Fica mantida a condenação em honorários de advogado, ora arbitrados em 15% (quinze por cento) sobre o valor atualizado da causa, já majorados em razão da fase recursal, conforme critérios do artigo 85, §§ 1º e 11, do Novo CPC. Porém, fica suspensa a exigibilidade, na forma do artigo 98, § 3º, do referido código, por ser beneficiária da justiça gratuita.
É o voto.
DALDICE SANTANA
Desembargadora Federal
E M E N T A
CONSTITUCIONAL. PREVIDENCIÁRIO. AUXÍLIO-DOENÇA. LEI Nº 8.213/1991. PREEXISTÊNCIA. INOCORRÊNCIA. PERDA DA QUALIDADE DE SEGURADO. BENEFÍCIO DE PRESTAÇÃO CONTINUADA. ART. 203, CAPUT, DA CONSTITUIÇÃO FEDERAL, E LEI Nº 8.742/1993. HIV. REQUISITOS PREENCHIDOS. BENEFÍCIO CONCEDIDO.
- A aposentadoria por invalidez é devida ao segurado que, cumprida a carência mínima, quando exigida, for considerado incapaz para o trabalho e insusceptível de reabilitação para o exercício de atividade que lhe garanta a subsistência, ao passo que o auxílio-doença destina-se àquele que ficar temporariamente incapacitado para o exercício de sua atividade habitual.
- O art. 15, inciso I, da Lei n.º 8.213/91, c/c o art. 137 da Instrução Normativa INSS/PRES Nº 77, de 21/01/2015, estabelece que a qualidade de segurado é mantida, sem limite de prazo, para quem está em gozo de benefício, perdurando por até doze meses após a cessação de benefícios por incapacidade.
- As normas legais atinentes ao ingresso no Regime Geral da Previdência Social não impedem a filiação de pessoa doente, vedando, sim, a concessão de benefício por incapacidade ao segurado que ingressa inapto ao trabalho, salvo quando essa inaptidão advém de agravamento da moléstia, sendo esta a hipótese que exsurge dos autos.
- Contudo, a parte autora não ostentava a condição de segurado da Previdência Social quando da sobrevinda da incapacidade laborativa, constatada pela perícia médica, não havendo elementos nos autos que permitam concluir pela incapacidade em período anterior.
- À concessão do benefício de prestação continuada, atrelam-se, cumulativamente, o implemento de requisito etário ou a detecção de deficiência, demonstrada por exame pericial, e a verificação da ausência de meios hábeis ao provimento da subsistência do postulante da benesse, ou de tê-la suprida pela família.
- Tratando-se de pedido de concessão de benefício assistencial formulado por pessoa portadora do vírus da AIDS, a análise da deficiência deve ser feita levando-se em conta as condições pessoais, sociais, econômicas e culturais.
- No caso, a condição social da parte autora e a ausência de experiência profissional, consorciadas às mazelas decorrentes da doença, inegavelmente, a tornam duplamente vitimada, justificando-se a concessão do benefício assistencial requerido.
- Constatadas, pelos laudos periciais, a deficiência e a hipossuficiência econômica, é devido o Benefício de Prestação Continuada, a partir de 27/02/2013, quando preenchidos os requisitos legais à sua outorga.
- Juros de mora, correção monetária e custas processuais fixados na forma explicitada.
- Honorários advocatícios a cargo do INSS em percentual mínimo a ser definido na fase de liquidação.
- Isenção da autarquia previdenciária do pagamento de custas processuais, com exceção das custas e despesas comprovadamente realizadas pela parte autora.
- Revisão do Benefício de Prestação Continuada a cada dois anos, para avaliação da continuidade das condições que lhe deram origem.
- Apelação da parte autora provida.
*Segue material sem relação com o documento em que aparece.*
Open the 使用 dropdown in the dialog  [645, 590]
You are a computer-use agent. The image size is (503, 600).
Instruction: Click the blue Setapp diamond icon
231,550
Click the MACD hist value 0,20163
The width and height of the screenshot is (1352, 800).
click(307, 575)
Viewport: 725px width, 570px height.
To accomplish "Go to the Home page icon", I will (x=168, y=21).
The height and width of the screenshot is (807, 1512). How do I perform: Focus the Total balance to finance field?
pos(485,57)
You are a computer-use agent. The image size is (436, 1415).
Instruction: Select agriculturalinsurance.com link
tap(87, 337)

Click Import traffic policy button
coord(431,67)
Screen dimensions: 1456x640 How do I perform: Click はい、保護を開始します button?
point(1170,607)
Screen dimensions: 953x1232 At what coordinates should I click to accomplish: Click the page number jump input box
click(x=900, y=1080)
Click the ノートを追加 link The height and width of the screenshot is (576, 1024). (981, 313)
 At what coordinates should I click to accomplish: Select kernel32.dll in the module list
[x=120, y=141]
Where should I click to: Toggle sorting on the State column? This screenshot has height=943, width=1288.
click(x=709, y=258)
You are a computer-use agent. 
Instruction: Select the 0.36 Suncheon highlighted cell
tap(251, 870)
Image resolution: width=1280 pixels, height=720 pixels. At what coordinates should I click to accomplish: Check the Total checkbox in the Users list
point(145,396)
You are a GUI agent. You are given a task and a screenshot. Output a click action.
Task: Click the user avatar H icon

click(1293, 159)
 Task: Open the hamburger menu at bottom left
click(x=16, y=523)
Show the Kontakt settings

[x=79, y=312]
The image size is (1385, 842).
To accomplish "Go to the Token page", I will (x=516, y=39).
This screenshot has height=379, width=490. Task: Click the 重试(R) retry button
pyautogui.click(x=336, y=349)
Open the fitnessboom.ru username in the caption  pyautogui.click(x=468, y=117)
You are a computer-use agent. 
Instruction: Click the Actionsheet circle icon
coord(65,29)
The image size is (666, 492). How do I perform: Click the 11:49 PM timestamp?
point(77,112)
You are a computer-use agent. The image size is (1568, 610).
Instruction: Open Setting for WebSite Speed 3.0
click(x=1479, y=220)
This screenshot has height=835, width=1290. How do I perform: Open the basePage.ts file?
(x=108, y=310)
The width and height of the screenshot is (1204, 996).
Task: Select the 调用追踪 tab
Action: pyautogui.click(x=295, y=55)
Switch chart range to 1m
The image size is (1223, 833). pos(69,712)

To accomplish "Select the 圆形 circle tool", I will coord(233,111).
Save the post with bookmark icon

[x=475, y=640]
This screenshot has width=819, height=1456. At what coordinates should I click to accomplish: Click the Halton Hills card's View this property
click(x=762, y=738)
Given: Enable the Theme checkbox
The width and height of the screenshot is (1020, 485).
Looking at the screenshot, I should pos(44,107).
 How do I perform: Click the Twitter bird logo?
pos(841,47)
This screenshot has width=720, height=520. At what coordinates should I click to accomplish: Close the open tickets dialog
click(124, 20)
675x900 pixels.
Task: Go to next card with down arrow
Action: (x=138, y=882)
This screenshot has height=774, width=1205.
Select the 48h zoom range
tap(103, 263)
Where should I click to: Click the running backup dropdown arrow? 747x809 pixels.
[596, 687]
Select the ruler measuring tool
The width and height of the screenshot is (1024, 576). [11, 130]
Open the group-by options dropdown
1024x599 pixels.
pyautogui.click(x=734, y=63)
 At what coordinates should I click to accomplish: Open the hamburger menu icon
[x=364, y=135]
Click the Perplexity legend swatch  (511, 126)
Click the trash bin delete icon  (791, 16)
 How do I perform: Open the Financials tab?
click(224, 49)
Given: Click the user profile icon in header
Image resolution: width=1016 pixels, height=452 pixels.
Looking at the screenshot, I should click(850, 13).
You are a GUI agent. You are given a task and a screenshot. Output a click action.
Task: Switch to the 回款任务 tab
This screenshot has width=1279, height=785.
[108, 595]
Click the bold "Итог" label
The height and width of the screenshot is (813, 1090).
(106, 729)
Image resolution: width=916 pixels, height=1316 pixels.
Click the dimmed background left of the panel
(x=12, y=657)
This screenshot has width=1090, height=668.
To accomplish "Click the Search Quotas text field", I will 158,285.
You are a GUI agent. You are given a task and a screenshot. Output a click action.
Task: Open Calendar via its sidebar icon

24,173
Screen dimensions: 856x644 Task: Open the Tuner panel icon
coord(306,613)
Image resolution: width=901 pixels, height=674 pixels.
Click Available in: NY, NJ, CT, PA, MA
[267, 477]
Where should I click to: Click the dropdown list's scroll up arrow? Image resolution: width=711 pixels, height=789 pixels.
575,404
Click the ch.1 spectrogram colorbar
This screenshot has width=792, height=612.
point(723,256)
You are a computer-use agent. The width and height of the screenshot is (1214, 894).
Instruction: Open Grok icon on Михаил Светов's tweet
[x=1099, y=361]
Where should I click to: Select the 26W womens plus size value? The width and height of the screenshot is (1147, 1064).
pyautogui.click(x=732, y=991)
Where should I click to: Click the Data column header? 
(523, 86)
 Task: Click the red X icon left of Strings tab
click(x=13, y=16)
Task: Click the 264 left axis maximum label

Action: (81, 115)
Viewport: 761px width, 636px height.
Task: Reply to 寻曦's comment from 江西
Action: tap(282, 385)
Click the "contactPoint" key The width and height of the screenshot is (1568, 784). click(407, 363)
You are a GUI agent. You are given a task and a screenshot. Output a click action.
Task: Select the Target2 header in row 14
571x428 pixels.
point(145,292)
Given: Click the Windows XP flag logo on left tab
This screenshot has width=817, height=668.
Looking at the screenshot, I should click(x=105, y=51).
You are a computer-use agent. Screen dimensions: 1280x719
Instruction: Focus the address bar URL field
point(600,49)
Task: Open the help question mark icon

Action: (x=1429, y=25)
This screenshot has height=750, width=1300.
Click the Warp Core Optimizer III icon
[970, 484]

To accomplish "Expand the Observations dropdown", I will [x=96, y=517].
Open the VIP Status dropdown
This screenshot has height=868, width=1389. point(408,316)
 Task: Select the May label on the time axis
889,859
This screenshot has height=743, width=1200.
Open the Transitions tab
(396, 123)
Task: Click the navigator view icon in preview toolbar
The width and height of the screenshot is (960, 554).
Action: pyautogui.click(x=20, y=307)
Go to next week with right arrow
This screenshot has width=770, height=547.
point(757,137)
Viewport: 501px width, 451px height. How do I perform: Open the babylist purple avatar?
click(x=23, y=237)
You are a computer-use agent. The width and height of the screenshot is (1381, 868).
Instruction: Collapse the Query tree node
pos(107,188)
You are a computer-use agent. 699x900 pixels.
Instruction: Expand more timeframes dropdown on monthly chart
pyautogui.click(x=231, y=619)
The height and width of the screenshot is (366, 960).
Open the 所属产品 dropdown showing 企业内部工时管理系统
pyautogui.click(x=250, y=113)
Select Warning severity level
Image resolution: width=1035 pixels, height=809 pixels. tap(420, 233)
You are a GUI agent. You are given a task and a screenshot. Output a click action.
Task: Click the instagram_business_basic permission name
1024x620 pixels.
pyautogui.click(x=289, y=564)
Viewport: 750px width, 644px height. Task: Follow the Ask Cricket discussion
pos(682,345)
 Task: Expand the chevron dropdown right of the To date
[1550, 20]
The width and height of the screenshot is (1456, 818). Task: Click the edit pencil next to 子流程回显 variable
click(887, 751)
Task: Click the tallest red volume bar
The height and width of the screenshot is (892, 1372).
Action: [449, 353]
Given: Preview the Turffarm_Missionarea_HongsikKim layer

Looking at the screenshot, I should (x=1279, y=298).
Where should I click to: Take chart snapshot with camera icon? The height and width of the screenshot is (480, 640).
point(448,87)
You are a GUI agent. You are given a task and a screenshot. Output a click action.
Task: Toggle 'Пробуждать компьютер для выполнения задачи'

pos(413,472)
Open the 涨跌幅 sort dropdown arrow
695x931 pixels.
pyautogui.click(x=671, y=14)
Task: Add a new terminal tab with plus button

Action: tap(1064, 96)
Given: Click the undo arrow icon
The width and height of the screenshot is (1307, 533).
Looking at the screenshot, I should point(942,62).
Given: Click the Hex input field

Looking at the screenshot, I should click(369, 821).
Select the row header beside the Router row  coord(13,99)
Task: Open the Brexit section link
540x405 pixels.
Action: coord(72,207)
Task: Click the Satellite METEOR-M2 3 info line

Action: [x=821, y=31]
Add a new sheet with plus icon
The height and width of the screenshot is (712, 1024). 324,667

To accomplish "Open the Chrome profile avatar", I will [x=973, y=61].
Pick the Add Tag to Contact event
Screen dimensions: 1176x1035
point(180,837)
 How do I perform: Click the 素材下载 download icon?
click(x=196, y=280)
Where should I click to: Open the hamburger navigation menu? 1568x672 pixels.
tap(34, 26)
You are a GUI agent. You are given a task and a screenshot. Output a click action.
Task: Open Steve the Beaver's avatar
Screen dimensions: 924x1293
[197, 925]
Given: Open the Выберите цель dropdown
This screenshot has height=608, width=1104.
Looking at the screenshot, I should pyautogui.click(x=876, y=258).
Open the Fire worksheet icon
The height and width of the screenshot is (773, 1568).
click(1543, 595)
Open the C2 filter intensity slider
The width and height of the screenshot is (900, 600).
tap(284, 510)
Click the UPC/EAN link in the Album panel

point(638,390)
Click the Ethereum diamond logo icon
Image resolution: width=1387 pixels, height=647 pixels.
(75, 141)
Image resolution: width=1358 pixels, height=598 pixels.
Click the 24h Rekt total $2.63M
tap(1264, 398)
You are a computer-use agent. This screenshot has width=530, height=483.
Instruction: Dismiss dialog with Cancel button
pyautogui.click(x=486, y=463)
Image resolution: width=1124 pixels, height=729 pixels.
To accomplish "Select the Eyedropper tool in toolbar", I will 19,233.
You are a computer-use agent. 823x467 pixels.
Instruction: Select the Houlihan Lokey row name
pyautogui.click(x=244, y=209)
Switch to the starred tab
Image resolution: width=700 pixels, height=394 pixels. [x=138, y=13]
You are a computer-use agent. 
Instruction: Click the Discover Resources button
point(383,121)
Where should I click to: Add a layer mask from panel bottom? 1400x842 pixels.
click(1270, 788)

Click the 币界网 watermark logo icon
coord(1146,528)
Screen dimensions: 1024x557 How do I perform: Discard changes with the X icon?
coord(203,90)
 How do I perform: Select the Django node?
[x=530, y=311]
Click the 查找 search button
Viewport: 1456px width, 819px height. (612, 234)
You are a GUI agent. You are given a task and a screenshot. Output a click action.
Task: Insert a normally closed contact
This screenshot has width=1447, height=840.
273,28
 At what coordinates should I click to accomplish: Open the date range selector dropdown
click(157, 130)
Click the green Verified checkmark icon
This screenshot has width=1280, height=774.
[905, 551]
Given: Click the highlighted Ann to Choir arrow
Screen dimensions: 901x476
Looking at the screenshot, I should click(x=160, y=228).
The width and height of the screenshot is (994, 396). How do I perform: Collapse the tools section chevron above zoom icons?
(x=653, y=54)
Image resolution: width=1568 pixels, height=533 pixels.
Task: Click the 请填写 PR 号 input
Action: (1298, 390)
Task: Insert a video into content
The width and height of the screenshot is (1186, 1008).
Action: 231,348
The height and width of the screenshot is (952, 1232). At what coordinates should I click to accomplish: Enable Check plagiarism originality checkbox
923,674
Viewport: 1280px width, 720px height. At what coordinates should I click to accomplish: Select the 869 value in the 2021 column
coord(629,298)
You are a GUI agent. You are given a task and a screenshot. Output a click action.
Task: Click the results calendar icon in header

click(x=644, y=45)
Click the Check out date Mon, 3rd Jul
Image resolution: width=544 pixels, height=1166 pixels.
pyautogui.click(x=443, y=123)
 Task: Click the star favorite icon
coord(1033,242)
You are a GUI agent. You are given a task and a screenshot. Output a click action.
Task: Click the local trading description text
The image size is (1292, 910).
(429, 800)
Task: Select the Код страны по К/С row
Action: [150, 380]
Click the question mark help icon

Sentença reformada para julgar parcialmente procedente o pedido. Tutela antecipada de mérito concedida.
ACÓRDÃO
Vistos e relatados estes autos em que são partes as acima indicadas, a Nona Turma, por maioria, decidiu dar provimento à apelação da parte autora, nos termos do voto da Relatora, que foi acompanhada pelo Desembargador Federal Gilberto Jordan e pelo Desembargador Federal Batista Gonçalves (4º voto). Vencida a Desembargadora Federal Daldice Santana, que lhe negava provimento. Julgamento nos termos do disposto no art. 942, caput e § 1º, do CPC , nos termos do relatório e voto que ficam fazendo parte integrante do presente julgado.